**ABOUT THIS TASK**
Do any lines in the data below contain "will"? If so, copy every one of them.

[Excerpts from a dataset]
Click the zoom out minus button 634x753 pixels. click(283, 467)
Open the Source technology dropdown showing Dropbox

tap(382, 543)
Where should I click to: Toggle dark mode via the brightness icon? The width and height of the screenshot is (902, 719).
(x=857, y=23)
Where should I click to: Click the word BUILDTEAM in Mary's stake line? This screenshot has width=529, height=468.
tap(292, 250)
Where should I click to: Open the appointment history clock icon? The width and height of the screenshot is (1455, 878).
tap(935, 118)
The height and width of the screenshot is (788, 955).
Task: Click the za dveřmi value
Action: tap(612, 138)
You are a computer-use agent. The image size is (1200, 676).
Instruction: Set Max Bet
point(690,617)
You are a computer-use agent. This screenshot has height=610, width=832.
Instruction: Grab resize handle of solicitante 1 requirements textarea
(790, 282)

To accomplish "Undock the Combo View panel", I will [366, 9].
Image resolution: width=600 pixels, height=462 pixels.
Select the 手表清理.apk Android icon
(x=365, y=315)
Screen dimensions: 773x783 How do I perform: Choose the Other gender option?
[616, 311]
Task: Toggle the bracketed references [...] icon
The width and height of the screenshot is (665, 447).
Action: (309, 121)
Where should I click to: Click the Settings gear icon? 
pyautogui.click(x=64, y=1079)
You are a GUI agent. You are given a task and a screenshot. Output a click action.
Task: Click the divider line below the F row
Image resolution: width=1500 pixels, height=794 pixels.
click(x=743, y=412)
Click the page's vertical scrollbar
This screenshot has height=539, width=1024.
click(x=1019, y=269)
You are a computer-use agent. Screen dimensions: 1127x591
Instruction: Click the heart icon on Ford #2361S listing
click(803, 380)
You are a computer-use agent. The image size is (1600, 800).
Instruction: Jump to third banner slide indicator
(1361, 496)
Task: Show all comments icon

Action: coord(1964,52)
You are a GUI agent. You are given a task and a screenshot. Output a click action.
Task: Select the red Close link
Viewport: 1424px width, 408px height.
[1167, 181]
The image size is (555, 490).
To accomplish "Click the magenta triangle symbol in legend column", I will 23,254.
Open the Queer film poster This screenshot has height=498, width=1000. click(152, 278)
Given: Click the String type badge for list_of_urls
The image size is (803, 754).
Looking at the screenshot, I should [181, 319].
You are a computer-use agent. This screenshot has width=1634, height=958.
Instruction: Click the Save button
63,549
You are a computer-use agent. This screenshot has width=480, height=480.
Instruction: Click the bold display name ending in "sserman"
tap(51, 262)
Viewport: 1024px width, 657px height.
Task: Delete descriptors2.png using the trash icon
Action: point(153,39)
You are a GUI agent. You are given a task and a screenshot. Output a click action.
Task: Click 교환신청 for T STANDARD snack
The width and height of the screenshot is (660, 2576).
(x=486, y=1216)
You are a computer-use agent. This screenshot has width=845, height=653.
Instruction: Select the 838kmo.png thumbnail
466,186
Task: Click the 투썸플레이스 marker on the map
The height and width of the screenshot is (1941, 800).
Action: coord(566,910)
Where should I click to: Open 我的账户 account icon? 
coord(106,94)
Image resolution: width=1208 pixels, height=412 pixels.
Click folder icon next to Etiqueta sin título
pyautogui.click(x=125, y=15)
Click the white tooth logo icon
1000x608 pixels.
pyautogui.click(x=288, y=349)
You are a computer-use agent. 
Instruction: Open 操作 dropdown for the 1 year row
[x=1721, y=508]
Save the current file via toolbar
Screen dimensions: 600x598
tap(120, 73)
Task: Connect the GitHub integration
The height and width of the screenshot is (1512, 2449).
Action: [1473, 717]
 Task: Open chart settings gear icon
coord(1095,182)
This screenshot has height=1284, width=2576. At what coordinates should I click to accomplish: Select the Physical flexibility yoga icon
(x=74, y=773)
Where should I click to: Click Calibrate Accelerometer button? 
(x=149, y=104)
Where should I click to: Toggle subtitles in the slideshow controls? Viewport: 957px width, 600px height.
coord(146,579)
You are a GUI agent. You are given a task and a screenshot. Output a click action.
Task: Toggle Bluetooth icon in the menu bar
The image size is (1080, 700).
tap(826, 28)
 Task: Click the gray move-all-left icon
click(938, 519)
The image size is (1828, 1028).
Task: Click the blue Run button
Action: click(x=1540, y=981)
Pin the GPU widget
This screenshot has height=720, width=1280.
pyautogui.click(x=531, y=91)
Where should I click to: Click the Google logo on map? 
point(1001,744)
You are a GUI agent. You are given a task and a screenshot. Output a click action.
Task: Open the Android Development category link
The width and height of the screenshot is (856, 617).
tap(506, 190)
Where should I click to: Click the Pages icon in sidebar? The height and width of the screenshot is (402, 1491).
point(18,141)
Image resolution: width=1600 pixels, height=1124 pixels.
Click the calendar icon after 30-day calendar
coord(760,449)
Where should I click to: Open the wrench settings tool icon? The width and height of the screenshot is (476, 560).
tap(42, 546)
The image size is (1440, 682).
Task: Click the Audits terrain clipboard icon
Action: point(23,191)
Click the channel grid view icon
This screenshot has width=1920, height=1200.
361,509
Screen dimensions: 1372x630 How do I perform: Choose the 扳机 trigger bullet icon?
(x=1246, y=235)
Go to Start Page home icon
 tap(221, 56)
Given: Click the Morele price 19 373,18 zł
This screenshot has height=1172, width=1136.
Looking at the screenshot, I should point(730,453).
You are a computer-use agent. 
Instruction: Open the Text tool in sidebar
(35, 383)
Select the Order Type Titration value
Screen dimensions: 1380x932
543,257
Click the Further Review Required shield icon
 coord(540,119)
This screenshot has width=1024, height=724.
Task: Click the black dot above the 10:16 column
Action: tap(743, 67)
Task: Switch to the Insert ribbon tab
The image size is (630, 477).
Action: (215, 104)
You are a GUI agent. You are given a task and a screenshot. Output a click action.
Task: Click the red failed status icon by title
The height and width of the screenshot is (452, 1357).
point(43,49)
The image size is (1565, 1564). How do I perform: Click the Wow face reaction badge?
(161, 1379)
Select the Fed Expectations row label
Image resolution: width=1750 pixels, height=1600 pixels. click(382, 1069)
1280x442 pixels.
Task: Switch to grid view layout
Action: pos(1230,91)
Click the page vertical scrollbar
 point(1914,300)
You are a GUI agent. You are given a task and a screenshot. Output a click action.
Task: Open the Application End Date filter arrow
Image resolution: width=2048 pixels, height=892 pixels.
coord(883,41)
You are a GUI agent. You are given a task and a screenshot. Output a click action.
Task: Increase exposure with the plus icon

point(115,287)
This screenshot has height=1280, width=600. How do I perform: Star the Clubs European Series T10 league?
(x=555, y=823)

**ANSWER**
To accomplish "Undock the Combo View panel", I will [366, 9].
To accomplish "Click the magenta triangle symbol in legend column", I will 23,254.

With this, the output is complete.